§ **Exercise description**:
For the listing below, report all lines that hold the word "Switch".

§ **Records for the task**:

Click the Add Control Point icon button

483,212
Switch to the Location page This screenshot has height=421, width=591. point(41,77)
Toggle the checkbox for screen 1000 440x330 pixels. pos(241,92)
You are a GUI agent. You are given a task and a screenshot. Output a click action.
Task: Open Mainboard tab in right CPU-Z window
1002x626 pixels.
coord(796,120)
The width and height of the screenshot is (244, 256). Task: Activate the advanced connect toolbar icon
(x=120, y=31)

---

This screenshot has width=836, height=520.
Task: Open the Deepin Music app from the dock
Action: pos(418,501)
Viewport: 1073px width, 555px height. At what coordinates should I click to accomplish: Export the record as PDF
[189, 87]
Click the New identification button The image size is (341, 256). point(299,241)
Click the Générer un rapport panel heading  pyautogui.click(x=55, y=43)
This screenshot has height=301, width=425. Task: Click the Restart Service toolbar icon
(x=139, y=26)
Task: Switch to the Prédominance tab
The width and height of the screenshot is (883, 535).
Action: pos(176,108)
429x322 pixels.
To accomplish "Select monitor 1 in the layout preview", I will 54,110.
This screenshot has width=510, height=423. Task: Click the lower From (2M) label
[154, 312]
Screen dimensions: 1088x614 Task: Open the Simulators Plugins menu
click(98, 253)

§ **Response below**:
Switch to the Location page This screenshot has height=421, width=591. point(41,77)
Task: Switch to the Prédominance tab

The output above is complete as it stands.